Extract below:
I’m doing a lot of things here in Las Vegas that I only dreamed of doing when I lived in Oregon, especially small town Oregon. Sometimes I think I rolled myself into a little ball and cut out everything else. Some of that was health-related, some of it was the demanding job, but some of it was opportunity.
Not that I took advantage of a lot of opportunities when I had them.
Bear with me on this, particularly those of you who have read the blog for a long time.
The word “audition” used to scare the ever-living hell out of me. I won a lot of awards for singing, music, and performance when I was a child and as a teenager. I also modeled. I fell into it as a child because the photographer of the local newspaper wanted to date my older sister. She was one of those popular girls who treated her boyfriends like crap.
My mother used to assign her to babysit me, probably thinking it would keep her out of trouble. Instead, my sister used to pass me off on the wanna-be boyfriends, particularly the photographer. I was in the paper a lot.
Then she married, my parents and I moved to Wisconsin, and my mother still found a way for me to get photographed for the paper. I did a ton of artsy fartsy things, except actual drawing, which I sucked at. I competed a lot, but I never had to audition, until high school.
I don’t remember most of my auditions, but the last one—the very last one—sticks in my mind. I auditioned for Fiddler on the Roof. I was scared to death, and the music stuck in my throat. When it became clear to me that I couldn’t sing in tune at that moment, I apologized to the co-director.
“I go out of tune when I’m nervous,” I said.
End of Extract.
Exercise details:
Transcribe the entire personal blog post about auditioning word for word. The records that follow the text were drawn from a separate source.
Provided material below:
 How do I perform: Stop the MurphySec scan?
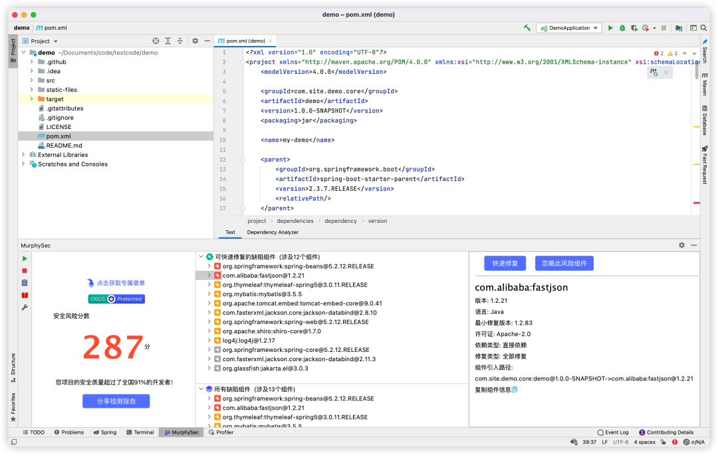point(24,271)
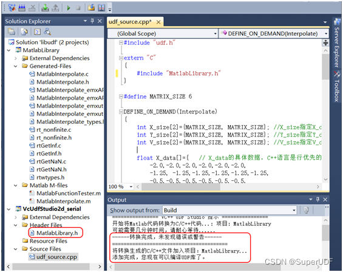Open the Server Explorer side tab
Viewport: 343px width, 272px height.
[336, 43]
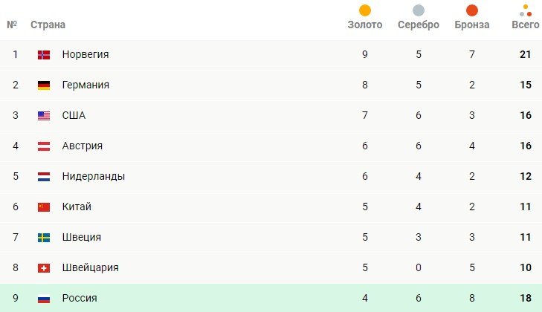The width and height of the screenshot is (542, 312).
Task: Select the highlighted Россия row name
Action: point(80,299)

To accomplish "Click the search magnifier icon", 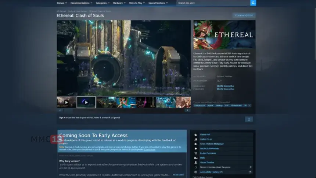I will [x=253, y=3].
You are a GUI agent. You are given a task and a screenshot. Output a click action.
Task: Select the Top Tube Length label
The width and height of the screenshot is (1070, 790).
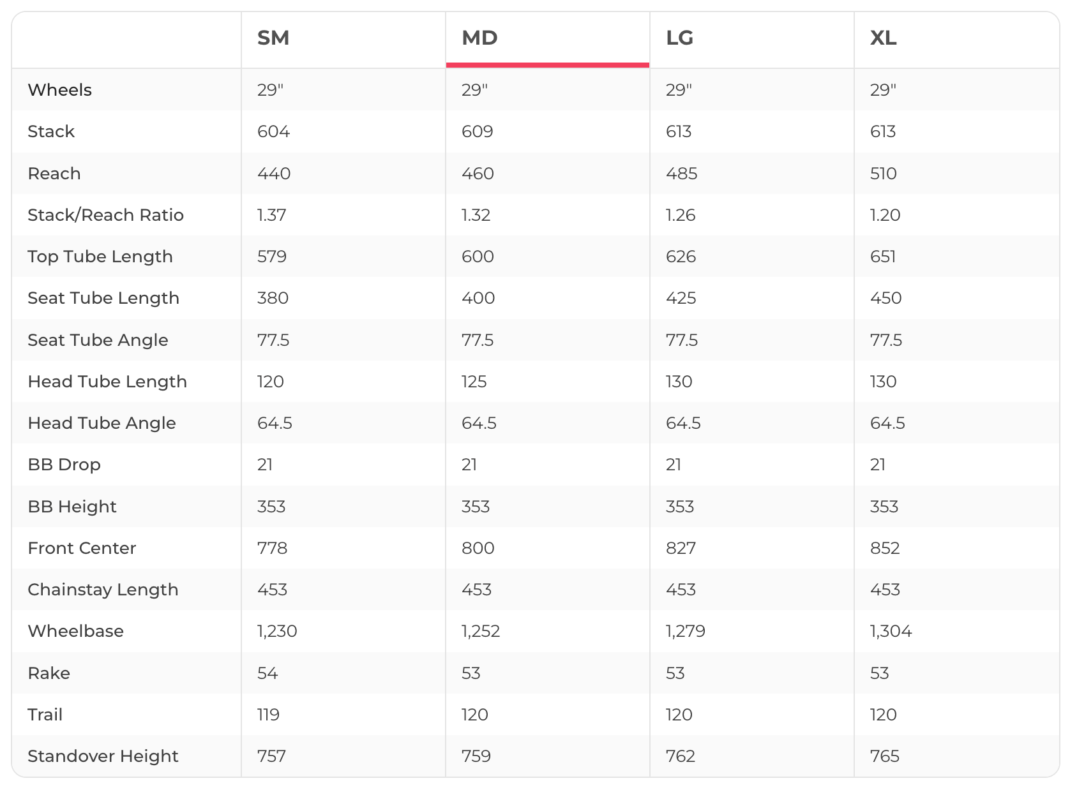100,257
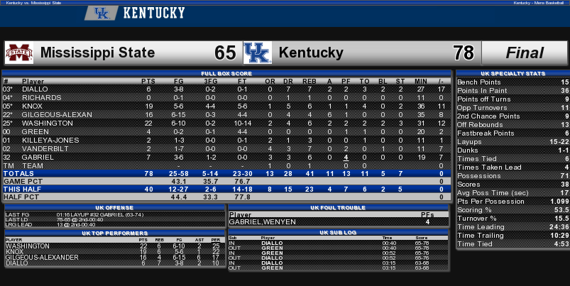
Task: Click the Final game status box
Action: [x=525, y=53]
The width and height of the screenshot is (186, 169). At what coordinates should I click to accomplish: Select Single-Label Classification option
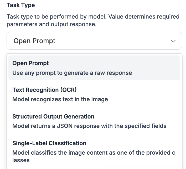click(94, 151)
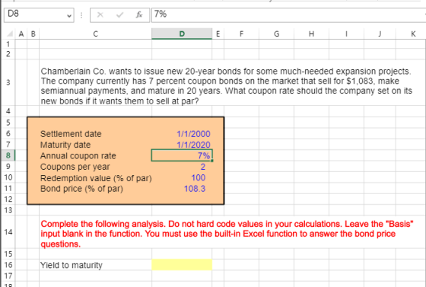Click the Enter checkmark formula bar icon
426x287 pixels.
119,14
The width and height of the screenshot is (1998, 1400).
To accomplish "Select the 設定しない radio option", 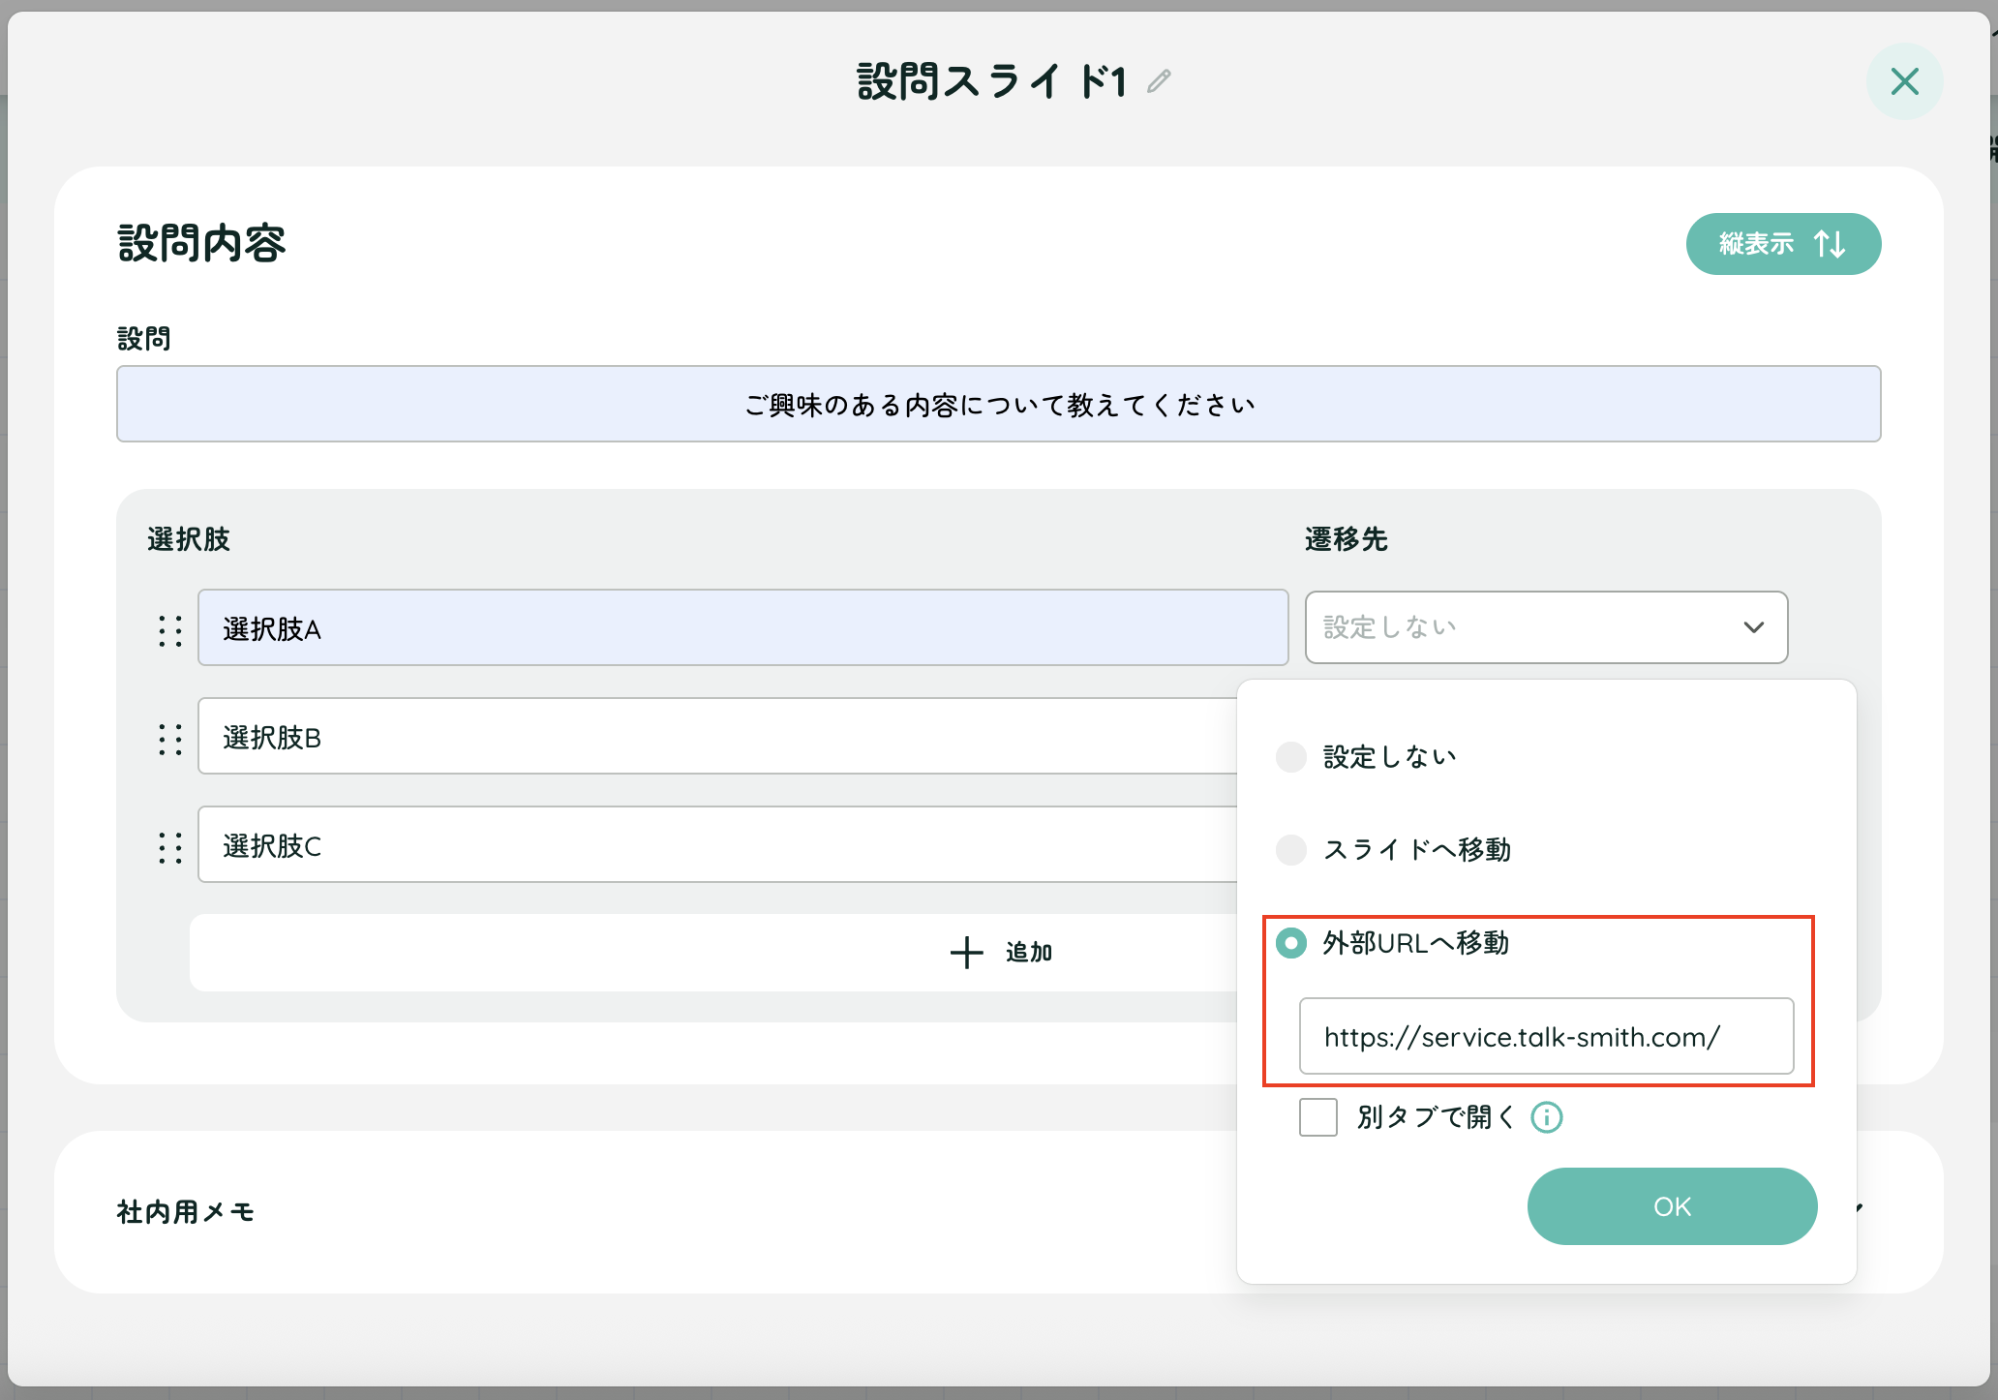I will pos(1291,757).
End of Provided material.
Response to the exercise:
I’m doing a lot of things here in Las Vegas that I only dreamed of doing when I lived in Oregon, especially small town Oregon. Sometimes I think I rolled myself into a little ball and cut out everything else. Some of that was health-related, some of it was the demanding job, but some of it was opportunity.
Not that I took advantage of a lot of opportunities when I had them.
Bear with me on this, particularly those of you who have read the blog for a long time.
The word “audition” used to scare the ever-living hell out of me. I won a lot of awards for singing, music, and performance when I was a child and as a teenager. I also modeled. I fell into it as a child because the photographer of the local newspaper wanted to date my older sister. She was one of those popular girls who treated her boyfriends like crap.
My mother used to assign her to babysit me, probably thinking it would keep her out of trouble. Instead, my sister used to pass me off on the wanna-be boyfriends, particularly the photographer. I was in the paper a lot.
Then she married, my parents and I moved to Wisconsin, and my mother still found a way for me to get photographed for the paper. I did a ton of artsy fartsy things, except actual drawing, which I sucked at. I competed a lot, but I never had to audition, until high school.
I don’t remember most of my auditions, but the last one—the very last one—sticks in my mind. I auditioned for Fiddler on the Roof. I was scared to death, and the music stuck in my throat. When it became clear to me that I couldn’t sing in tune at that moment, I apologized to the co-director.
“I go out of tune when I’m nervous,” I said.